5 Questions: Rauterberg and Zhang on Minimizing Risk with Securities Law in Shadow Banking
Policymakers and experts have been worried about the risks associated with shadow banks for some time now. These financial institutions, like money market mutual funds and stablecoin issuers, operate similarly to banks but without the same regulations to keep them in check. This lack of oversight can lead to instability within the financial system, which can impact all of us. While the usual focus has been on changing banking laws to address this issue, Professors Gabriel Rauterberg and Jeffery Zhang had a different idea during a chat in the Law Quad – they thought securities law could be the key.
The professors took their conversation and turned it into a new paper for the Stanford Law Review. They believe that securities regulators, who already have some authority over shadow banks, could step in more to protect against risks, even if it’s not the ideal solution. Here are their insights on the matter:
1. **How does the shadow banking sector contribute to problems of insecurity in the broader economy?**
Rauterberg points out that businesses rely on both short-term and long-term funding, with shadow banks providing a significant amount of short-term financing. When there’s a sudden pullback from these shadow banks, it can lead to instability within these institutions and create a shortage of funding for businesses. Zhang notes that the sheer size of the shadow banking industry, worth trillions, and its deep connections to the broader economy can pose real problems, particularly when there’s a lack of safeguards against issues like bank runs.
2. **Efforts to address this vulnerability have largely focused on banking law, but your paper suggests approaching the issue through securities law. How did you develop this idea?**
Zhang explains that the idea came about during a walk in 2022 when both scholars realized the divide between banking and securities experts. They wanted to explore a different perspective, which led them to consider securities law as a potential solution.

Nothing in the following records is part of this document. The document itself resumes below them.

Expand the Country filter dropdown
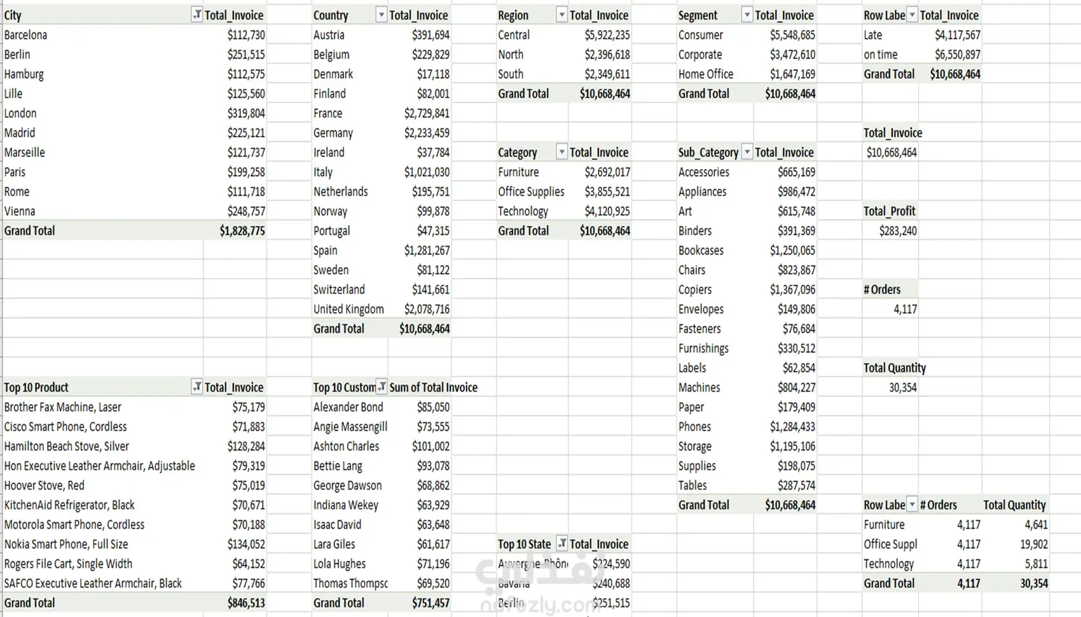1081x617 pixels. (381, 15)
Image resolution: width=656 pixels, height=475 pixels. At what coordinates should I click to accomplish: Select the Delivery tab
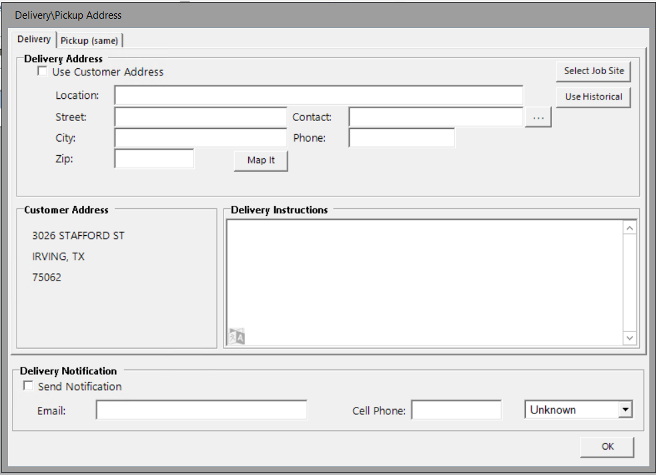pos(33,39)
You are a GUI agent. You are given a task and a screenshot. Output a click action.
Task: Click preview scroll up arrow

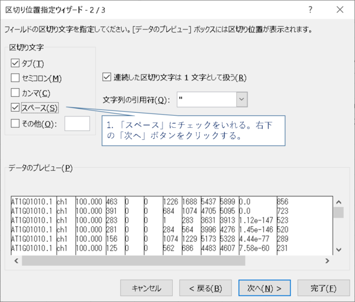click(339, 202)
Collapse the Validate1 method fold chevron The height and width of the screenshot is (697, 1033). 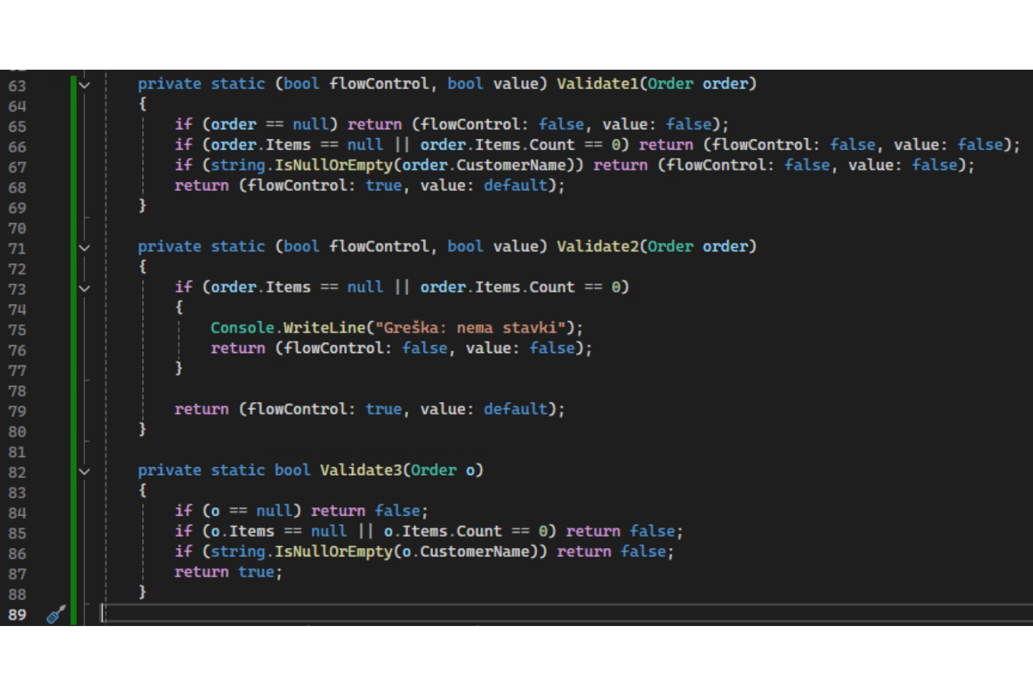tap(84, 85)
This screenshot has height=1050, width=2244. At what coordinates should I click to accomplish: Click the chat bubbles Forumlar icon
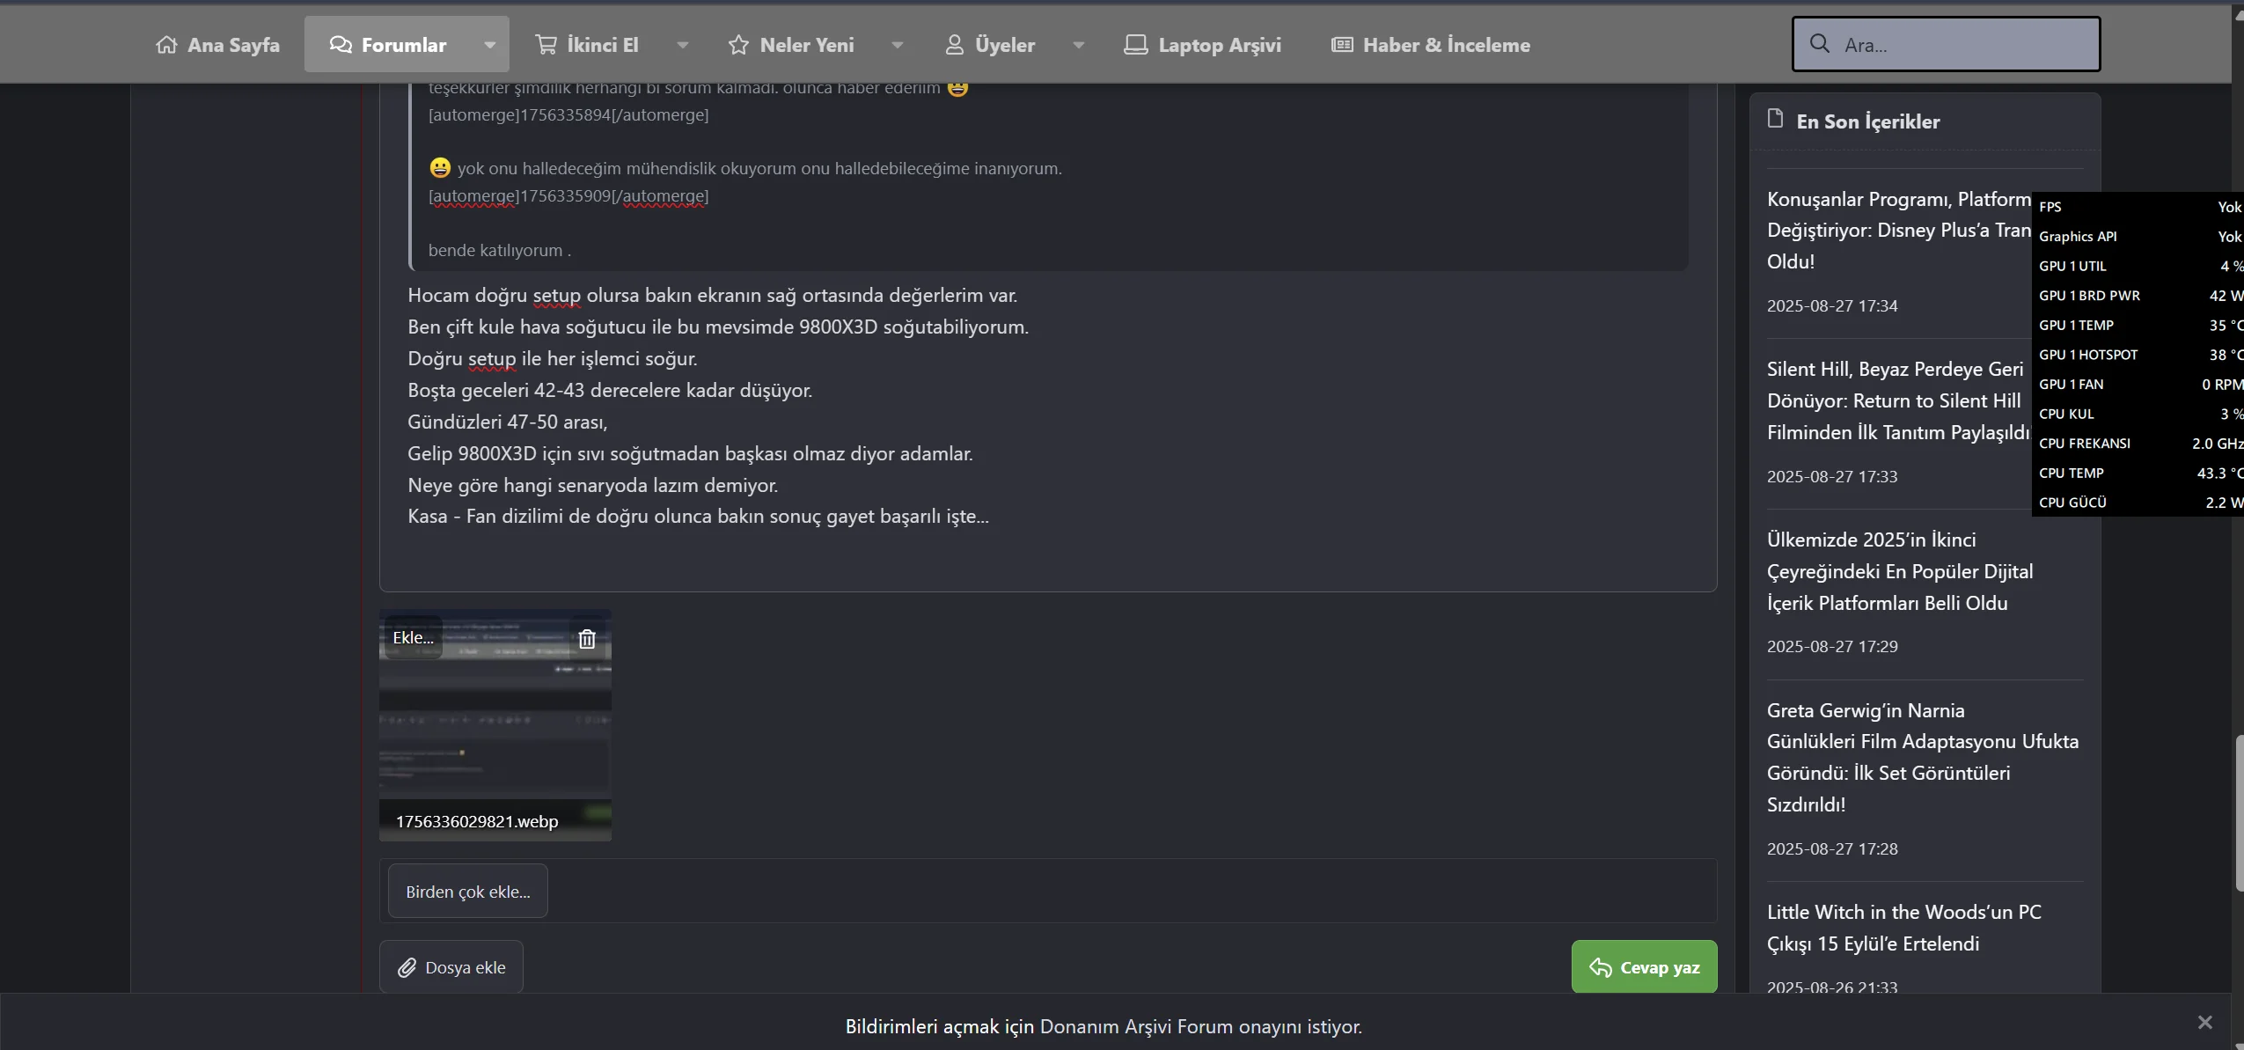(340, 45)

Rauterberg adds that they found securities law actually grants regulators authority over aspects of shadow banking, opening up new possibilities for addressing these concerns.
3. **You mentioned that securities regulators already have some authority over shadow banking. What’s an example of that?**
Rauterberg points to broker dealer regulation as an example. While these regulations mainly focus on customer protection, they could easily extend to systemic issues within the financial sector. Additionally, money market fund regulation, crucial to shadow banking, has seen limited action from the SEC. This ambiguity leaves room for the SEC to play a more proactive role in overseeing these funds.

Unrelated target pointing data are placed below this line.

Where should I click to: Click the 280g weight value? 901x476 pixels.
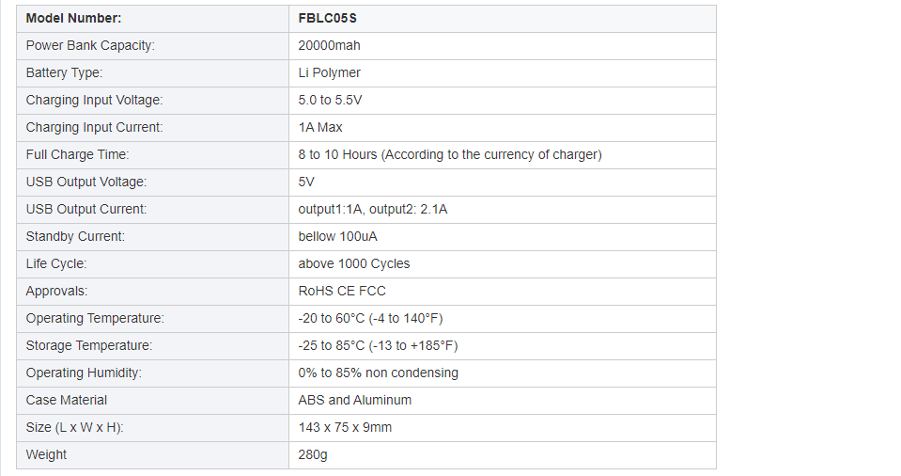313,454
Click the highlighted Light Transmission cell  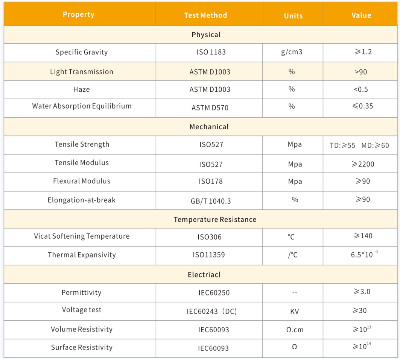click(x=82, y=72)
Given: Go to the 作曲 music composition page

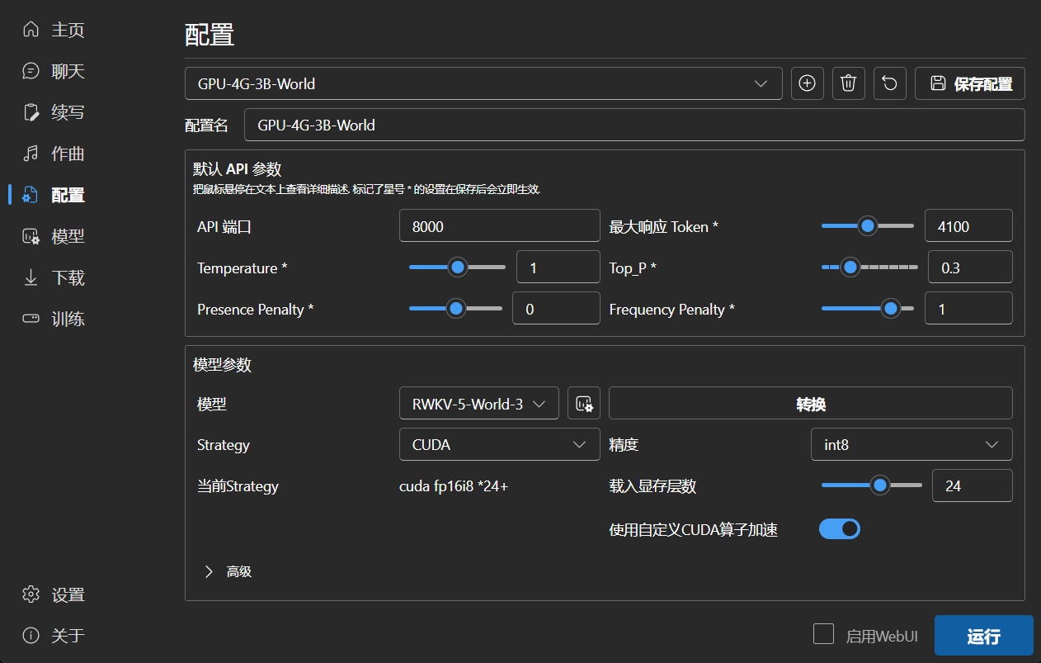Looking at the screenshot, I should tap(54, 154).
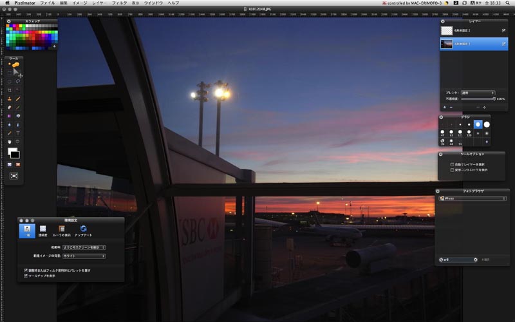Image resolution: width=515 pixels, height=322 pixels.
Task: Select the Crop tool
Action: tap(10, 90)
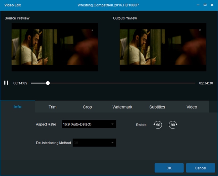The height and width of the screenshot is (176, 218).
Task: Expand the Aspect Ratio dropdown
Action: tap(89, 124)
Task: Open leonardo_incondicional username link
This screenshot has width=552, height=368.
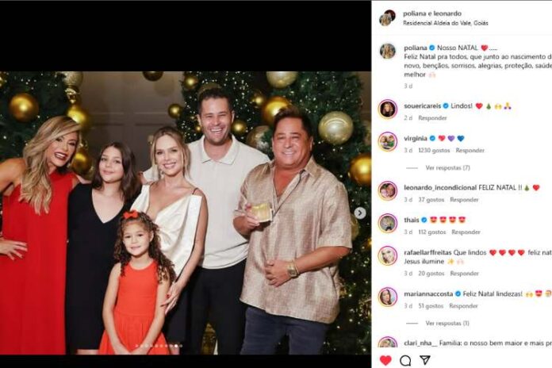Action: point(439,187)
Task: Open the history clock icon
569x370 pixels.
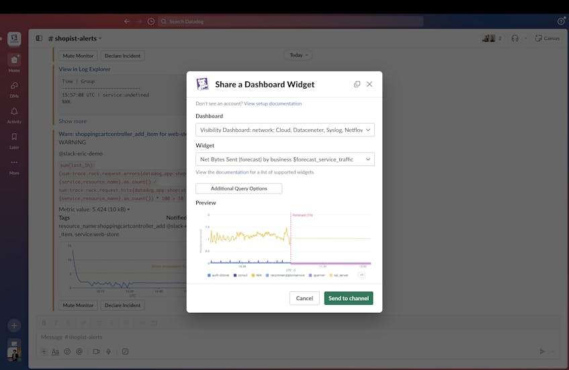Action: 151,21
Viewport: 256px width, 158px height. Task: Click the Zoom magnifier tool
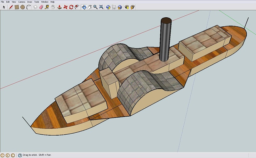[x=95, y=7]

4. **What’s an example of the bigger reforms you advocate?**
Zhang suggests applying similar safety measures to money market funds as banks, such as mandatory capital reserves for stability. While this idea may face industry pushback, it could be a logical step towards safeguarding against risks in the shadow banking sector.

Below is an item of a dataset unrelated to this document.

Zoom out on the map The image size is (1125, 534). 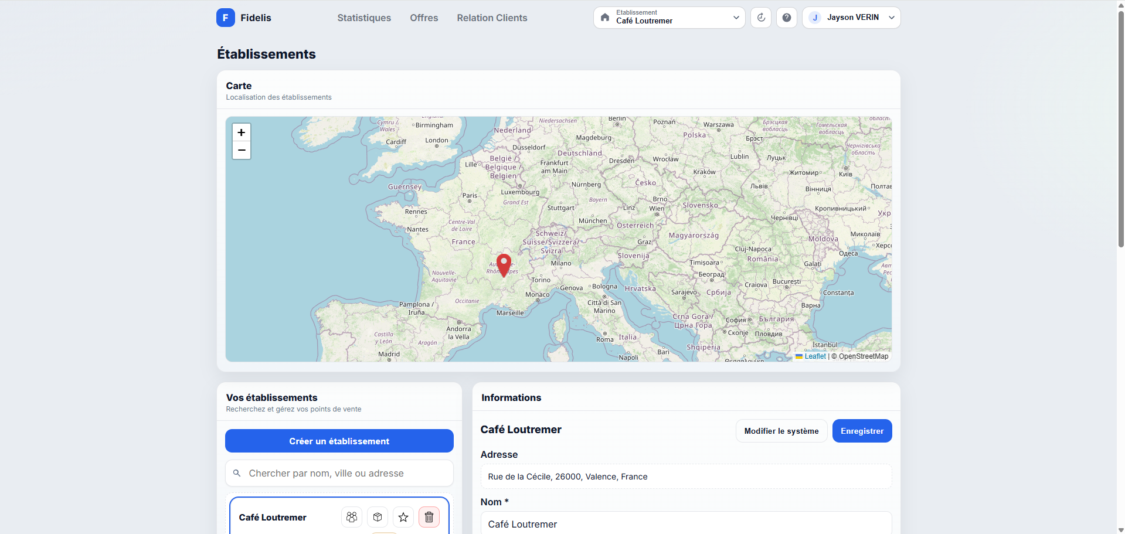click(x=242, y=150)
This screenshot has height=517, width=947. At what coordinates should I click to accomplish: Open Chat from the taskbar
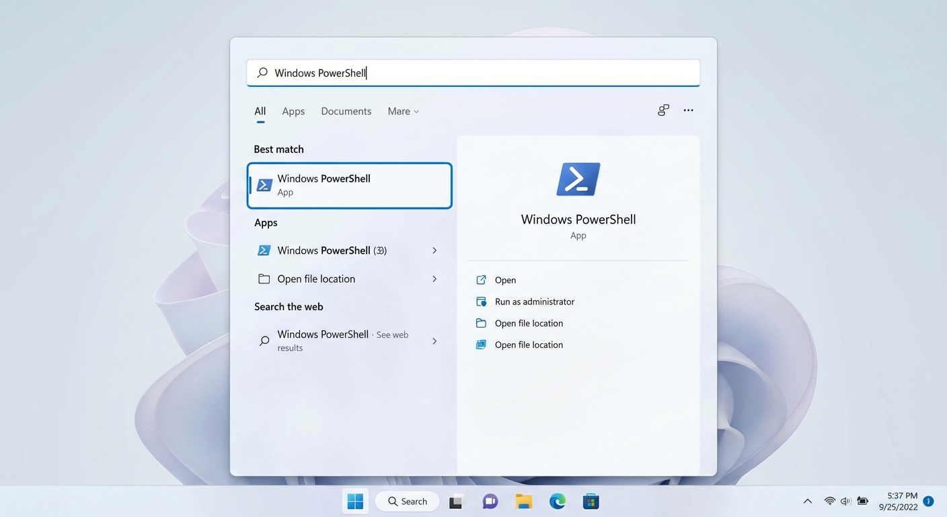tap(490, 501)
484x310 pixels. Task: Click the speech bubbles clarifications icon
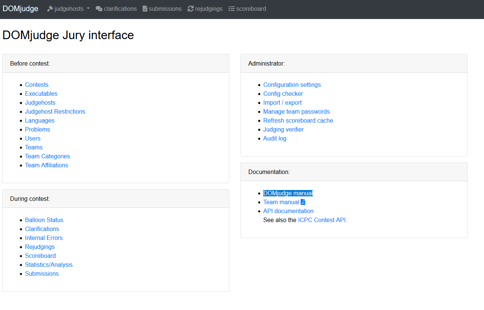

5. **The paper discusses how finding political will for these changes could be an issue. Does that become even harder with a new presidential administration?**
Rauterberg acknowledges the uncertainty surrounding regulatory changes with a new administration but believes that maintaining a reasonable and competent SEC, like in the first Trump administration, is crucial. The shift in leadership might affect the likelihood of securing the needed reforms, but the importance of reevaluating regulatory structures remains clear.
In conclusion, the researchers argue that securities law could offer a fresh perspective on managing risks within the shadow banking sector. By leveraging existing regulatory frameworks and exploring new approaches, we can take significant steps towards minimizing instability and protecting the broader economy.